2013年6月13日木曜日

レビュー|働正・働淳展

展覧会名|働正・働淳展
会期|201139日(水)~27日(日)
会場|早良美術館るうゑ


執筆者|宮田 徹也

fig.1 働正展示風景 撮影:宮田絢子

早良美術館るうゑは博多からバスで一時間は掛からない場所にある。1994年開館、るうゑはドイツ語”Ruhè”=憩いや安らぎを意味するとおり、居住空間がそのまま美術館となっていて、珈琲も楽しめる空間でありながらも本格的な作品を展示している。企画展を欠かさず行い、「るうゑ通信」も発行し続けている積極的な美術館である。
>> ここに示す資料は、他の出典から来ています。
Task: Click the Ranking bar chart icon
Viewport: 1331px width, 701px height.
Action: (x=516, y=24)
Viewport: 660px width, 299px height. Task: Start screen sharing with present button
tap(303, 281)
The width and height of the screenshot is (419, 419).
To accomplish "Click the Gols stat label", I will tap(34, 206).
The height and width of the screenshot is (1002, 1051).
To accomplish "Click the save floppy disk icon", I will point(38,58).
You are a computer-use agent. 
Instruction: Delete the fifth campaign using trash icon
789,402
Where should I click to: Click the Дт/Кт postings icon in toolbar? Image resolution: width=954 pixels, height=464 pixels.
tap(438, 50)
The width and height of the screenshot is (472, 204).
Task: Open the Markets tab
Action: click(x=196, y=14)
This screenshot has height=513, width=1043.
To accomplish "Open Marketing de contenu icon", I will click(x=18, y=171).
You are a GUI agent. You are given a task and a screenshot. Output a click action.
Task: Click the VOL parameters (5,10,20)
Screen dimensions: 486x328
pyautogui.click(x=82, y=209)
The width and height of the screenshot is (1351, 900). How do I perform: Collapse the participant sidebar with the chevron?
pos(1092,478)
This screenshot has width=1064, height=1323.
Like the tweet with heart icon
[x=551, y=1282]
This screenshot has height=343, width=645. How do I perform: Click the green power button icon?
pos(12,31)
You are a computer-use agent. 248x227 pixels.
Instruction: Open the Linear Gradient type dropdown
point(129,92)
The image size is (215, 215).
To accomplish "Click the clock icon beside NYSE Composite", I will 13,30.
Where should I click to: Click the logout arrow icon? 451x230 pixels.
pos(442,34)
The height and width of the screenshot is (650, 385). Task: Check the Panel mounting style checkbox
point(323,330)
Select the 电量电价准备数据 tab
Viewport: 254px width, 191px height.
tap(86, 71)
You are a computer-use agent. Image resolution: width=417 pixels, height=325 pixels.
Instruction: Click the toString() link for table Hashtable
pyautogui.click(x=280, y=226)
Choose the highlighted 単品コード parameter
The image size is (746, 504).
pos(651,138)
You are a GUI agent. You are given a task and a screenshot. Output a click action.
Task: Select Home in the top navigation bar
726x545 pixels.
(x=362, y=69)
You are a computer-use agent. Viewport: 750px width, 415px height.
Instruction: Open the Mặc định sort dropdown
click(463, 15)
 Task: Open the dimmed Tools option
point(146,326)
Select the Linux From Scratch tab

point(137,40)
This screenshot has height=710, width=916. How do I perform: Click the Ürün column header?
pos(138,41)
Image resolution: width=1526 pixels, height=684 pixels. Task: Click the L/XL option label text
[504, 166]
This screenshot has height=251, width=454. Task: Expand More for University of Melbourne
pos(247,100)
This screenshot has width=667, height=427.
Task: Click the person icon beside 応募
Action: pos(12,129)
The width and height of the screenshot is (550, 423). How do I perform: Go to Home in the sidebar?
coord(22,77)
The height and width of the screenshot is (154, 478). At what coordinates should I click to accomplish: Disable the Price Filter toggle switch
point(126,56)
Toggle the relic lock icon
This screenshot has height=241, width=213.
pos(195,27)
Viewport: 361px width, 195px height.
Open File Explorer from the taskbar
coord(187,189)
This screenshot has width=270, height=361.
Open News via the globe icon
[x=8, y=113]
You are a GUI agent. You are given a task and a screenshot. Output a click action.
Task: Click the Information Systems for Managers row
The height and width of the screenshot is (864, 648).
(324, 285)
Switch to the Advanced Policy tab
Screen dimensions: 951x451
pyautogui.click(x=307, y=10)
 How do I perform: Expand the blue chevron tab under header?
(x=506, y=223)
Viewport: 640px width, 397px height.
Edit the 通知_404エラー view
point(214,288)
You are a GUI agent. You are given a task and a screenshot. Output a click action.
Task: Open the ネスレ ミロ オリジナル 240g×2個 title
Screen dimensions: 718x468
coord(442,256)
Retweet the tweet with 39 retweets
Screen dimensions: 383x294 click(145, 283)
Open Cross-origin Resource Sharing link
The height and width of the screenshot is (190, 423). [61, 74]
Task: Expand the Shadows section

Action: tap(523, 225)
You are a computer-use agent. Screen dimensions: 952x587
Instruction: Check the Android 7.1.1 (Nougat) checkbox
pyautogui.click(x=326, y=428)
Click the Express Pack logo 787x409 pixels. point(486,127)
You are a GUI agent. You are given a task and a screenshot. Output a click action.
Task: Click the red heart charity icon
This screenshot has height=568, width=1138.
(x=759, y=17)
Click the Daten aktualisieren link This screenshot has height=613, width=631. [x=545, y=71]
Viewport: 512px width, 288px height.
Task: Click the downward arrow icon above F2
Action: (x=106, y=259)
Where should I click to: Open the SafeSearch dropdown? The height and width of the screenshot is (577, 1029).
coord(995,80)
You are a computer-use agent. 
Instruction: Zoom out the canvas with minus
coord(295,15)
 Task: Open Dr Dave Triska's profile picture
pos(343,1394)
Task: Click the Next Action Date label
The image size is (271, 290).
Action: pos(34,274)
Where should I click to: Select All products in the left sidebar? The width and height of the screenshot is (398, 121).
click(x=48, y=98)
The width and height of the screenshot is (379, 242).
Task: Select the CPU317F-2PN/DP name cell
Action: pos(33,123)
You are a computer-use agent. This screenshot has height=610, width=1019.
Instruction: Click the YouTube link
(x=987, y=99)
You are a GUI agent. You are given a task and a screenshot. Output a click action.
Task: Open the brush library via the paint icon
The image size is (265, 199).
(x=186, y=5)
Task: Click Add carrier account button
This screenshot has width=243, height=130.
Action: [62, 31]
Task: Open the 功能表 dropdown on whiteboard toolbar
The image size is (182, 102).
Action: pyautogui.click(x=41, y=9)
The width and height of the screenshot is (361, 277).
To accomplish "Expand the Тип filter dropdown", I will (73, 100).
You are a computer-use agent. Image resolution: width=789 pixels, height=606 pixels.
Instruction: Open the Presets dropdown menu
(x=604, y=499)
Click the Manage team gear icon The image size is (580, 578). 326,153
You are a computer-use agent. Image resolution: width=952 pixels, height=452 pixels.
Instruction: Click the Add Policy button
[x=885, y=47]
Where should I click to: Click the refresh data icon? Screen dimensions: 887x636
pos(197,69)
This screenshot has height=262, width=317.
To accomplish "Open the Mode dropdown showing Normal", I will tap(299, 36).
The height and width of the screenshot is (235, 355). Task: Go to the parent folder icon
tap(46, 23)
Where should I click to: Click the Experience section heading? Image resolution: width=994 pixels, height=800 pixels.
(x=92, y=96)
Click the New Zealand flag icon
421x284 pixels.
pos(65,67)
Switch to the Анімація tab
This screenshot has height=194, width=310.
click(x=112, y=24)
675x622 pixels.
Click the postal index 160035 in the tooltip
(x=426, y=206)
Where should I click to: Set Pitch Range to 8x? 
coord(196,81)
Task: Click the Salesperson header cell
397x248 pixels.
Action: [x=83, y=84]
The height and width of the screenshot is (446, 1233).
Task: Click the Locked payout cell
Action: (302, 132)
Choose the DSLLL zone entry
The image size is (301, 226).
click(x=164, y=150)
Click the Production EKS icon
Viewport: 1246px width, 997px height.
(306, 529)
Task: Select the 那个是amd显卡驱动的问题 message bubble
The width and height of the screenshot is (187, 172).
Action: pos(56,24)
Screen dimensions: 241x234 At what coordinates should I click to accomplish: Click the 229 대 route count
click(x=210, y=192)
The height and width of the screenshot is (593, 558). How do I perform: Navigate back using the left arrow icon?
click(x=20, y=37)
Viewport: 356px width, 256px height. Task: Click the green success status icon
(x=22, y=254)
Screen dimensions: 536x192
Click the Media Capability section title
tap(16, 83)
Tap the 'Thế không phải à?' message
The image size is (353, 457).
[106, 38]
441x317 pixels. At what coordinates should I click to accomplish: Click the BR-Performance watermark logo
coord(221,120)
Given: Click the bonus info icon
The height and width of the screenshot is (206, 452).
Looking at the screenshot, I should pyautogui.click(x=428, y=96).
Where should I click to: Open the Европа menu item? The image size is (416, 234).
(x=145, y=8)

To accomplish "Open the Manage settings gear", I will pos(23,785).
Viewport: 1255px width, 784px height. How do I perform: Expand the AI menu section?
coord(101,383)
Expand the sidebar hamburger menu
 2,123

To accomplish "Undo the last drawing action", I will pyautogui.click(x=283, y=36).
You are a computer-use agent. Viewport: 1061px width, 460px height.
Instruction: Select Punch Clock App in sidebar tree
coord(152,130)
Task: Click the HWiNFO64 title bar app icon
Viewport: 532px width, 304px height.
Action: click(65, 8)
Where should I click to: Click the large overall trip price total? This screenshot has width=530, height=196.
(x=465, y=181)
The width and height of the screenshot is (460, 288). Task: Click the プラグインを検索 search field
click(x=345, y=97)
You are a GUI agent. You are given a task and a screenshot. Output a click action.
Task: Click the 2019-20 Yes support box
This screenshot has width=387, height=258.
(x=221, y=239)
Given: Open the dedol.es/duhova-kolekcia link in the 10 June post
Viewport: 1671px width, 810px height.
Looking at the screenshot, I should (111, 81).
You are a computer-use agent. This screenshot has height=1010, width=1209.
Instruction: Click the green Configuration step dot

地方の個人美術館の役割を果たす姿には頭が下がる。


 fig.2 働正展示風景 撮影:宮田絢子

私は20084月、宇城市の不知火美術館で開催された「働淳・正展」のカタログ編集をした。淳とは2006年の九州派の調査で知り合った。絵画と共に詩も描く淳は1959年福岡生まれ、舞踏とのコラボレーションも行うほどの見識の深さがある。淳の父、正(1934-1996)は熊本県に生まれ、1960年代前半「九州派」にて活躍。1965年より大牟田市にて児童美術教育に携わり、数多くの著作を残す。正が遺した絵画の作品群はポップアート調から刻々と変化し、晩年には一色の筆致を刻むのみへと至りついた。

fig.3 働正・淳展示風景 撮影:宮田絢子

るうゑにおける展示では、一階が正、二階が淳、階段が二人の作品となった。正がひたすらに線を引き重ねていく作品群《立つエッジ》は70年代の吉仲太造、中西夏之、堂本尚郎ら同時代の作家が描く作品と近似しても、その発想は全く異なる。作品に描かれた線を追えば追うほど画面が消失する。完全に消え去ったあとに、一枚の絵画が浮かび上がってくる。それは決して幻惑的な光景や魔術的な風景ではなく、描くこと=見ることを完全に一致させ、我々の目の前にある現実を立ち現せる絵画の本来の姿でもある。はじめてこの作品群を眼にした時は、一枚を見るのに優に一時間を必要とした。正の活動を正統に評価するのは時間が必要となる。しかし、正の作品に立ち向かわなければ、この国の絵画で何が起こっていたのかを見失うことになる。

 fig.4 働淳展示風景 撮影:宮田絢子

淳の作品は正に比べて判り易い。様々な植物や動物が絡み合い、超現実主義的な空間を編み出している。本人はシュルレアリスムと円山応挙、歌川広重の構図を融合させたいと考えているという。淳の作品の最大の特徴は、超現実主義の本質である、愛と詩と革命を携えていることにある。淳の作品には必ず風刺が込められている。かといって、淳はシュルレアリスムを標榜しているわけではない。超現実的な手法から、自らが求める姿を探している。そして、描く喜びを身を以て示しているのだ。

fig.5 働淳展示風景 撮影:宮田絢子

このような個性が強く主張も異なる二人の作品が温和に、しかし明確に見えるのは、一重にるうゑの空間がそうさせたのである。私がこの二者の作品を始めて見たのは、働のアトリエであった。その際、正の作品を明確に把握することが出来なかったし、淳の作品からは風刺よりもむしろ政治性を強く感じだ。二度目の不知火美術館、即ちホワイトキューブの際には、正の作品の緊張感が強調され、淳の作品からは詩情を読み取った。この度のるうゑの空間は自然光に満ち溢れ、家具という生活感が密着しているからこそ、作品が持つ意図が明確に透けて見えたのではないかと感じる。作品には様々な側面が存在する。その特徴を引き出すことが、展示空間と企画の役割であろう。私はいずれ、この二人展を東京で行いたいと画策している。そして、絵画としての厳しい側面を中央と言われる東京の作家と批評家に問いたいと考えている。